→ **INSTRUCTIONS TO FOLLOW**: Please copy out the records that follow exactly as they stand.

→ **SUPPLIED RECORDS**:
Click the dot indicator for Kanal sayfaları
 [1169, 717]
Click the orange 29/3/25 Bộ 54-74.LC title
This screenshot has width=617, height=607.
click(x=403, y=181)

→ **REPLY**:
Click the dot indicator for Kanal sayfaları
 [1169, 717]
Click the orange 29/3/25 Bộ 54-74.LC title
This screenshot has width=617, height=607.
click(x=403, y=181)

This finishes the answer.